Clipper Industrial Park is owned by William D. Poloway, whose father purchased the site in 1972 for his cabinet-making business.
"I am still totally disoriented by the fire," Mr. Poloway said. "I was sitting home in my boxer shorts Saturday night watching the ball game when I heard what had happened." He said the buildings were insured, but as of yesterday he had no specific rebuilding plans.
"It's too early," he said.
The Maryland Institute issued a list of ten artists affected by the fire who were either faculty, staff or alumni: Allyn Massey; Joe Roberson; Fred Ellwanger; Jo Small; Chris Gavin; Lois Hennessey; Jerry Romanow; Jann Rosen-Queralt; Sandra Moore; and Carolyn Maynard.
"I've lost my entire life since 1989," said Scott Wallace, a furniture maker who had spent most of the summer carving an elaborate saints' relic case for a Russian Orthodox church in Washington. He also lost antique woodworking tools and slabs of 100-year-old walnut.

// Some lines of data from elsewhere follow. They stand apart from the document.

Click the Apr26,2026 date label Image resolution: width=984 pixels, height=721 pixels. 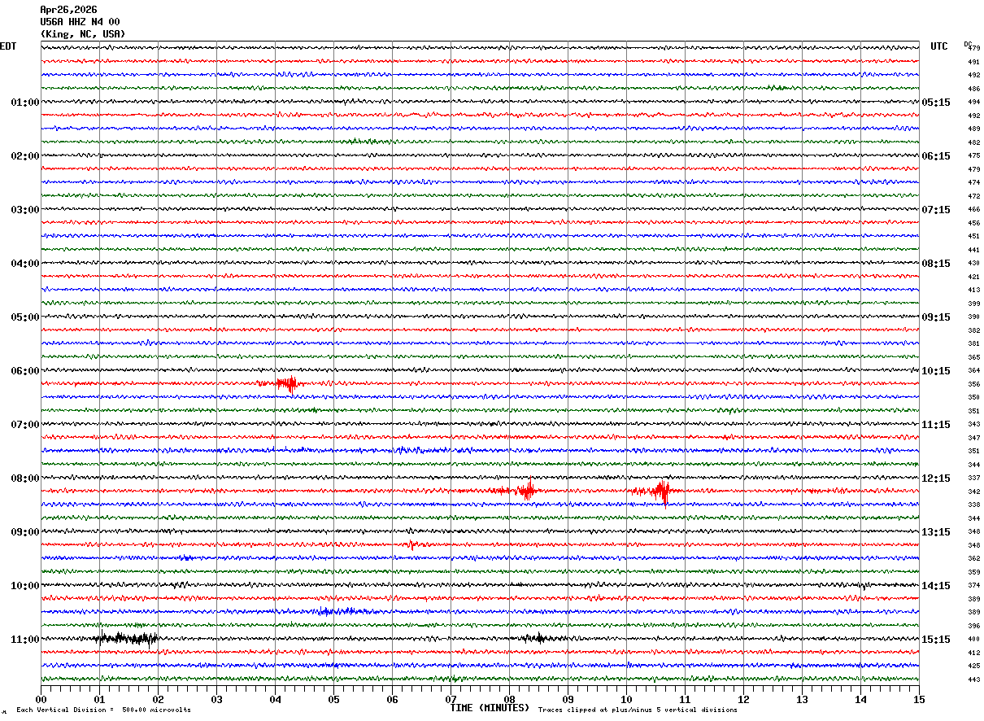[x=68, y=10]
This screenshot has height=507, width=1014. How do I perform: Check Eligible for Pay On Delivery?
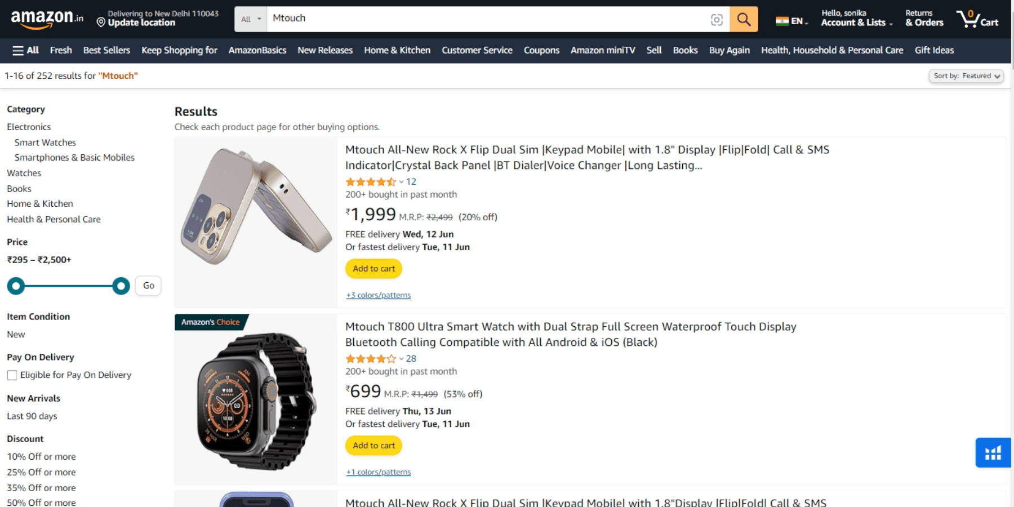tap(12, 375)
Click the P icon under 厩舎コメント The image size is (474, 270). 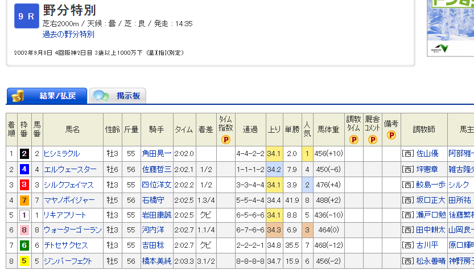373,139
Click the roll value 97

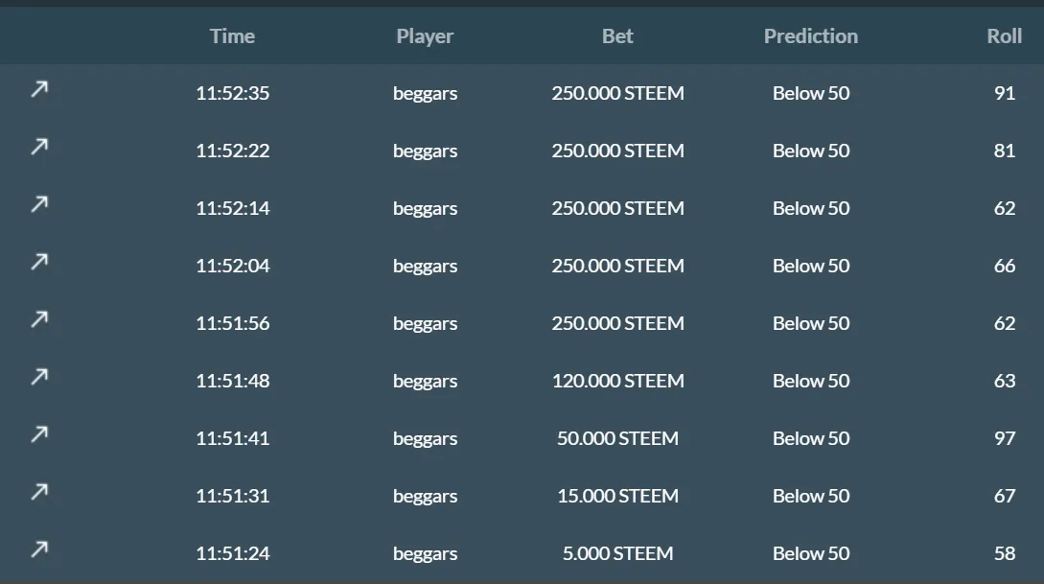point(1005,438)
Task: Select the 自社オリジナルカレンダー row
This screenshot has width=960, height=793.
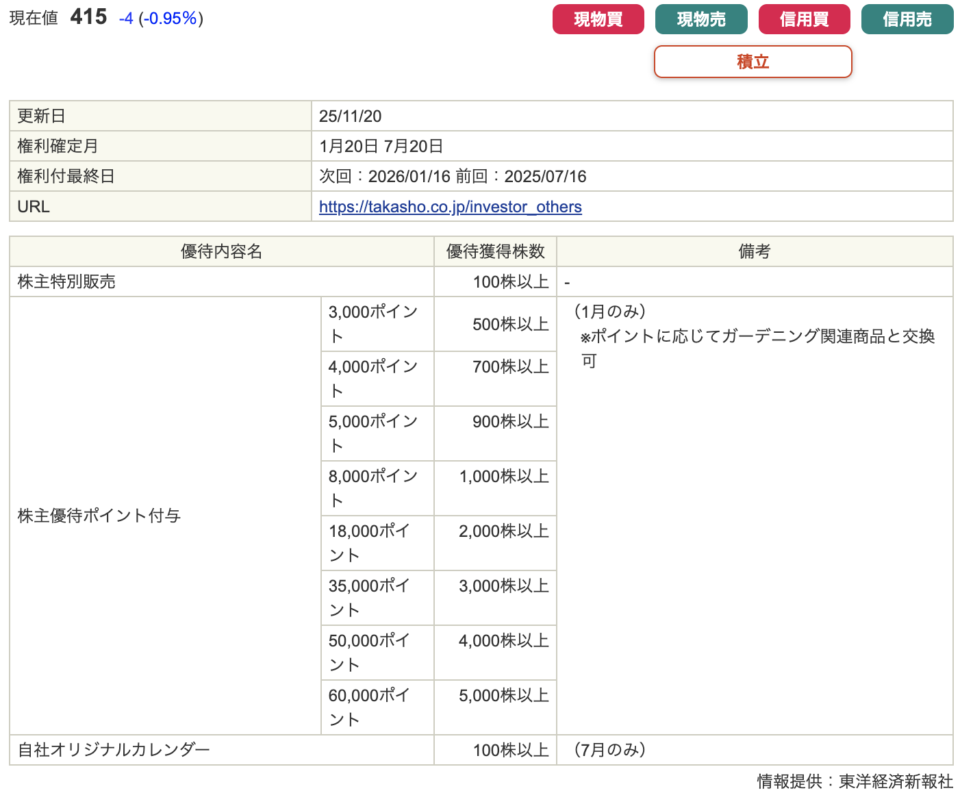Action: (x=114, y=750)
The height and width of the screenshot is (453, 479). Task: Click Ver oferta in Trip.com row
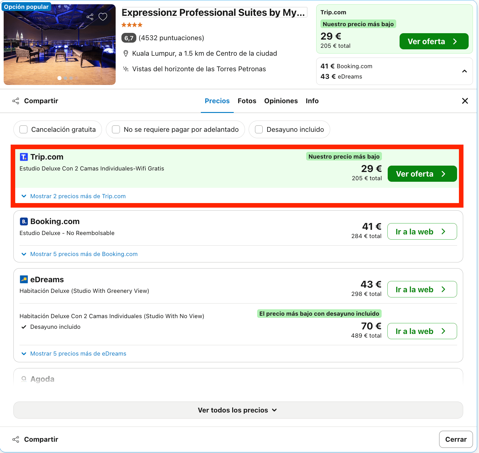tap(422, 174)
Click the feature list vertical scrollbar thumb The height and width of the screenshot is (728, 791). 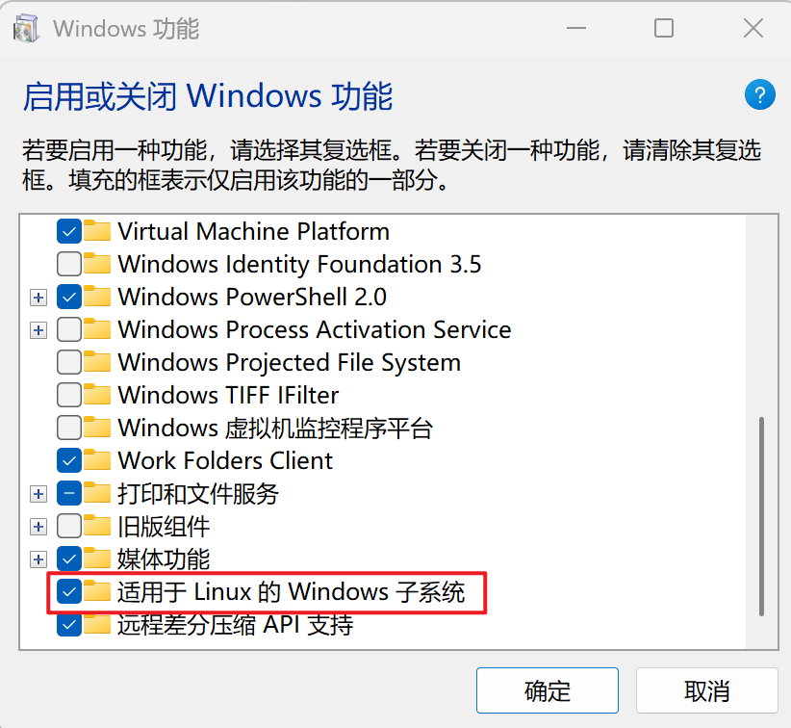click(x=761, y=516)
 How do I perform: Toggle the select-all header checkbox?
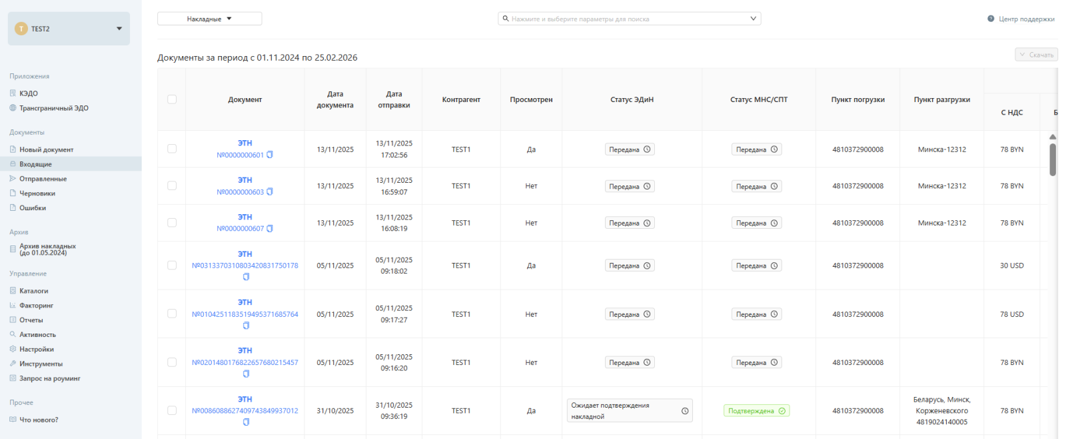(172, 99)
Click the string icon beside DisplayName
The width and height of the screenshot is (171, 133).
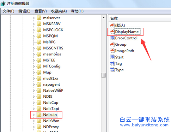coord(112,32)
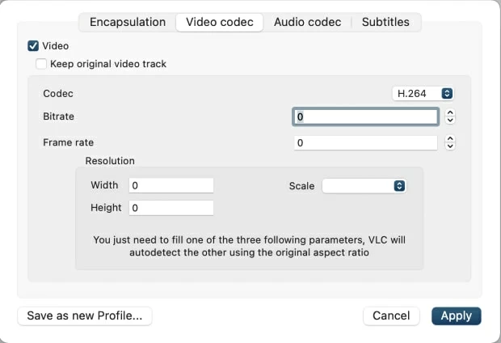The width and height of the screenshot is (501, 343).
Task: Select the Video codec tab
Action: (x=220, y=22)
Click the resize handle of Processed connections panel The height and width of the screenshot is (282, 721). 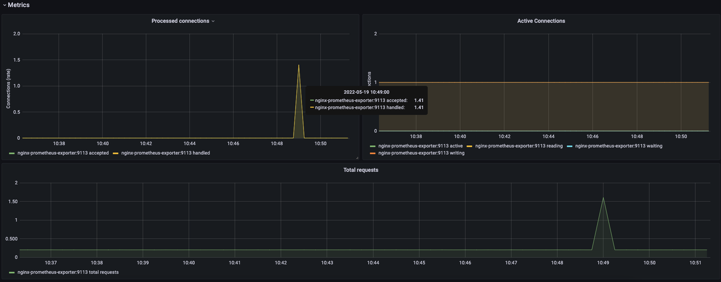tap(357, 158)
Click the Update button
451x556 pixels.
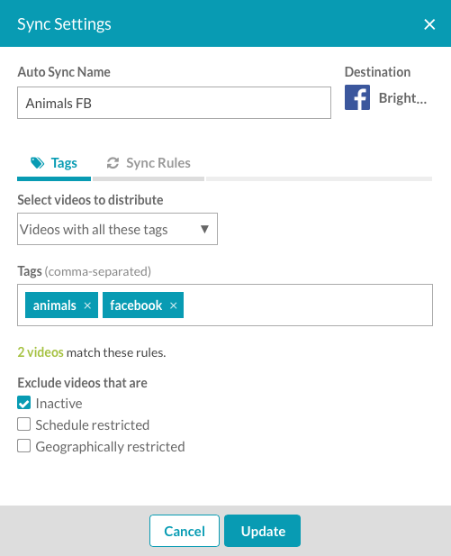tap(263, 531)
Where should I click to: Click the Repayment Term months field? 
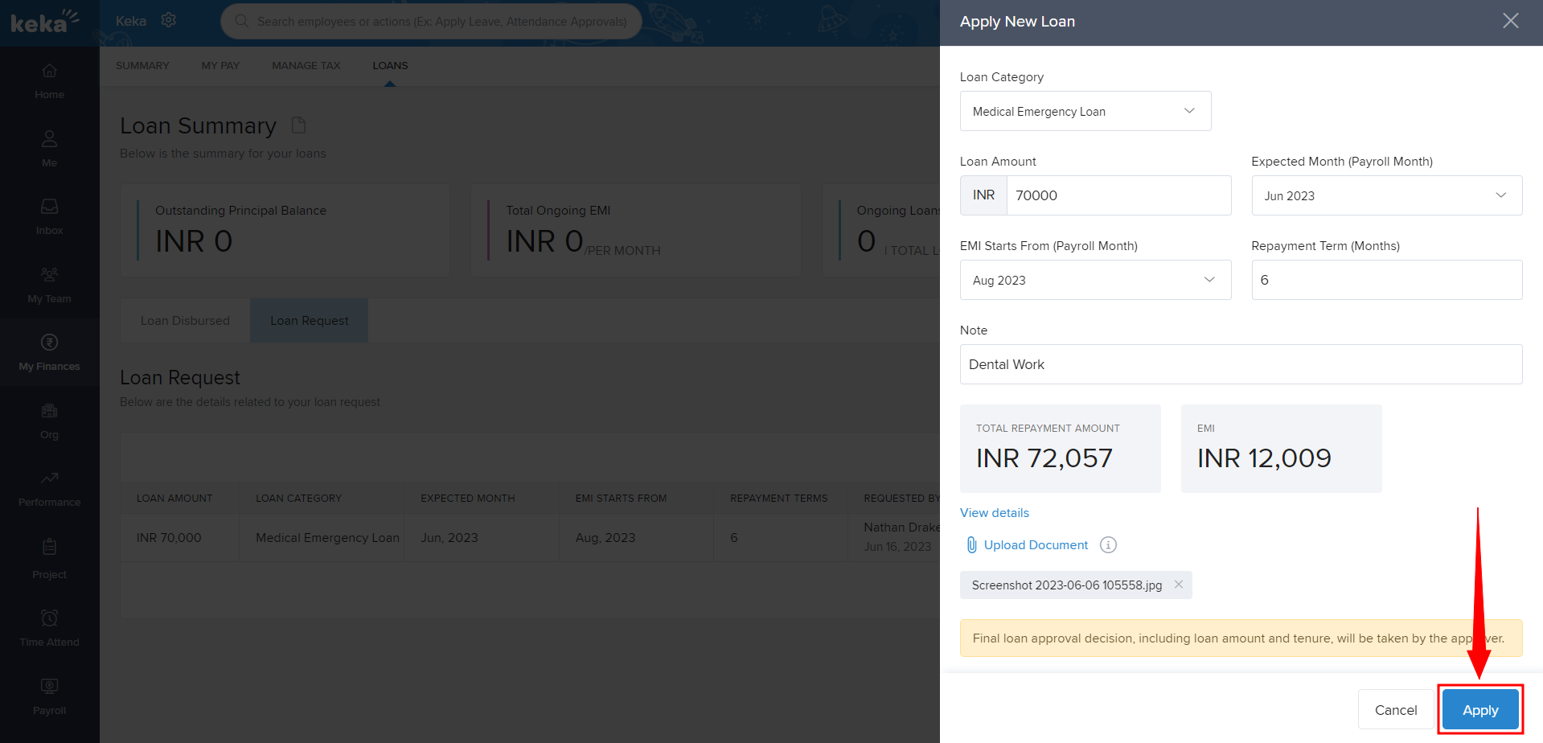(x=1386, y=280)
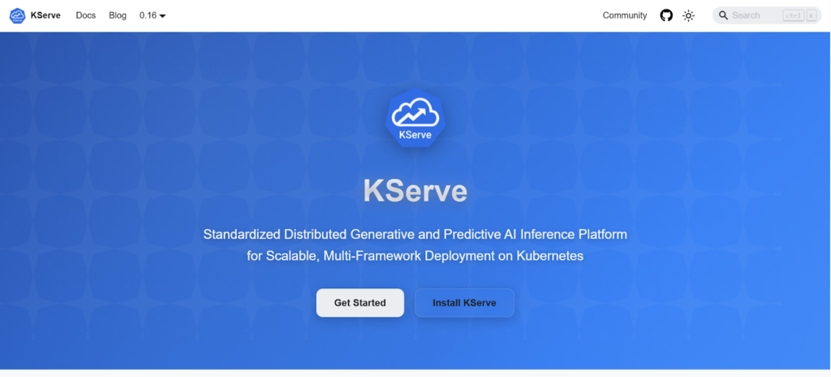Click the caret arrow beside 0.16
The image size is (831, 377).
click(x=162, y=16)
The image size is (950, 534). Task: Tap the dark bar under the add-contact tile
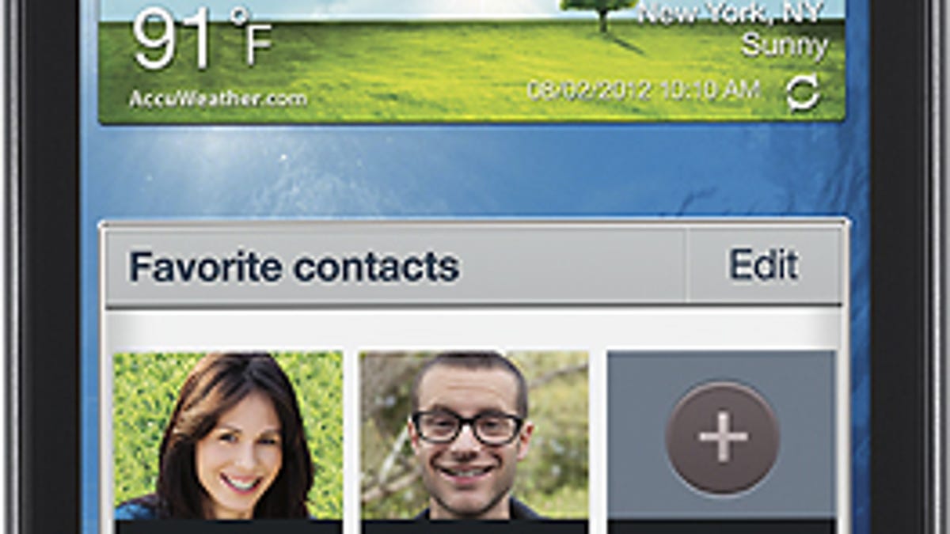[721, 527]
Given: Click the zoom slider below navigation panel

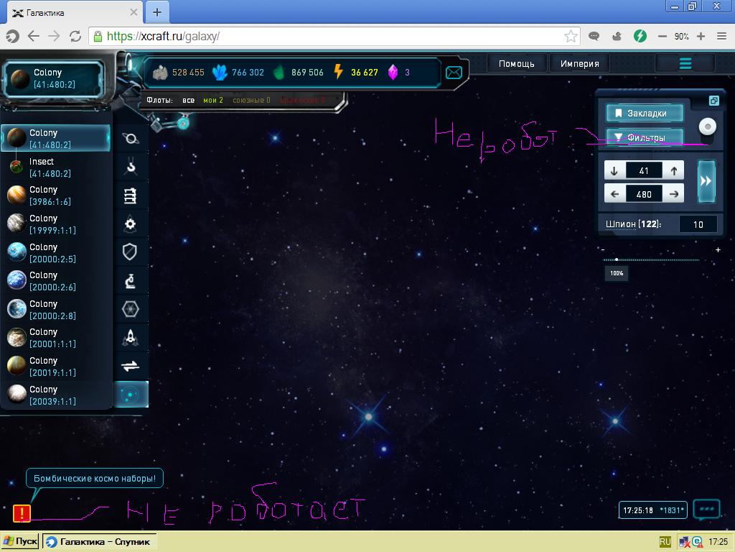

He also searched -- in vain -- for his cat, a calico named Odem.
"The firemen told me she didn't have a chance," he said.
The sprawling 19th-century Woodberry complex -- it had been an iron foundry -- had served as a studio village to the 16 artists, a commercial cabinet-making shop and the Clipper City Rock Gym. Other artists maintain undamaged studios on the property.
The fire claimed the 140-year-old stone building, which had been subdivided into studios where artists made custom furniture, glazed ceramic tiles or welded sheets of metal into sculpture.
"This was a cathedral to the industrial age," said sculptor Allyn Massey. "The old building was one of the reasons I came here. I could look into the past and see the men working with their hands. I work with my hands. I liked that connection."
The fire consumed Ms. Massey's studio. Yesterday, she stood beside the ruins and hugged fellow sculptor Vicki McCarthy.
"My brain is mush today," Ms. McCarthy said. She had left the building for a few minutes Saturday night, only to return and find it filled with an eerie orange glow.
The fire claimed sculpture, her tools and welding equipment.
Alice Ann Finnerty, president of the Hampden Village Merchants' Association, and Rick Arnold, president of the Hampden Community Council, also vowed to help the artists find other spaces in the community.
The Clipper Park Artists' Relief Fund is being handled through Maryland Art Place, 218 W. Saratoga St., Baltimore, 21201.